Part 7

101 23 8
                                    



Aku menyipitkan mata, melongok ke dalam gang yang berukuran sangat sempit. Di dalam gang ini ya, rumahnya? 

"Benar ini ya, Mbak, rumahnya?"

Aku buru-buru menoleh dan mengangguk, "Benar kok, Pak, rumahnya di dalam gang ini. Jadi, berapa ongkosnya ya?"

Sopir Go-Jek itu buru-buru membuka Android-nya, lalu menyebutkan rupiah yang harus kubayar. Setelah beres, ia pamit dan segera berlalu dari hadapanku. Aku menarik napas sekali lagi. Benar di sini kan, ya, rumahnya?

Udara siang ini tidak terik. Malah, kalau boleh ditebak, hujan akan segera turun setelah ini. Aku buru-buru mendekap tasku dan berjalan memasuki gang super sempit. Eh, gang ini juga tidak panjang. Tahu-tahu, aku sudah di penghujung gang buntu. Ketika menoleh ke kanan, ada sebuah rumah super sederhana yang pintunya terbuka sedikit.

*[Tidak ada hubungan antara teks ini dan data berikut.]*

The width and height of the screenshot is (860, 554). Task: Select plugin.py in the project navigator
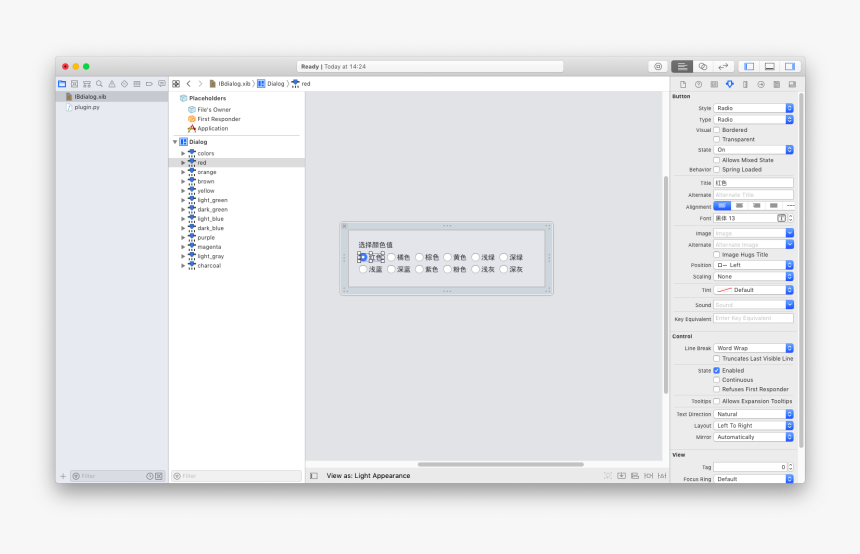(x=87, y=107)
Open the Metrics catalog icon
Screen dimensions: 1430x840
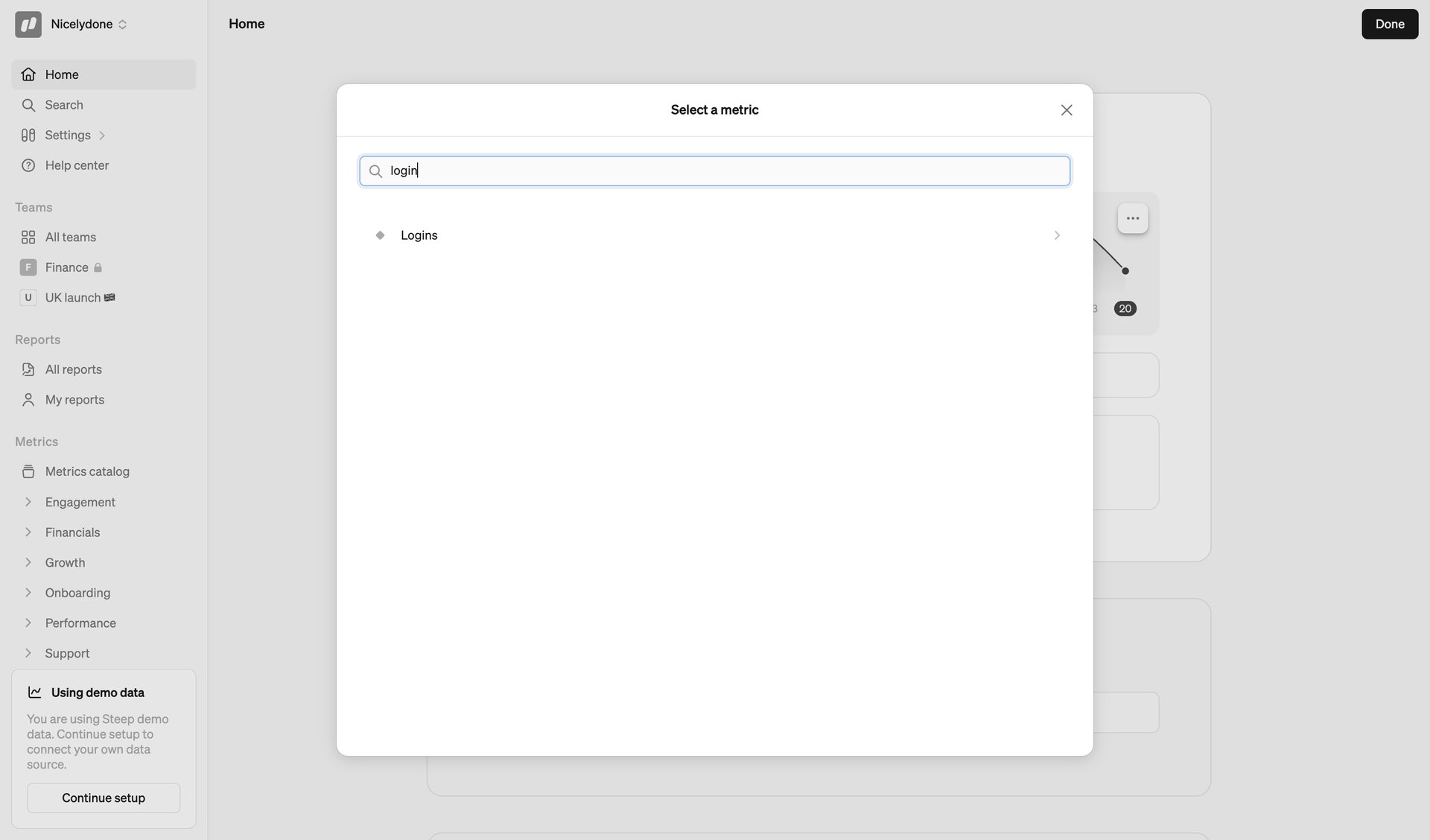pyautogui.click(x=28, y=471)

Aku memandangi penampakan rumah di hadapanku. Sederhana, kecil, dan terkesan agak berantakan. Atapnya pendek, pintu rumahnya terbuat dari kayu yang dicat warna biru kusam, dan ada beberapa sandal rumah di depan pintu.

"Mbak?"

Aku segera menoleh dengan kaget. Seorang lelaki agak tua, dengan kulit tubuh hitam legam dan punggung agak membungkuk sudah berjalan mendekatiku.

"Cari siapa?" katanya, sambil berjalan mendekatiku.

Aku memeluk tasku, lalu berjalan satu langkah untuk mendekatinya. "Hm, ini benar rumah Pak Saleh?"

Lelaki itu mengangguk cepat, "Benar, saya sendiri. Ada perlu apa ya, Mbak?" Kali ini alisnya naik setingkat.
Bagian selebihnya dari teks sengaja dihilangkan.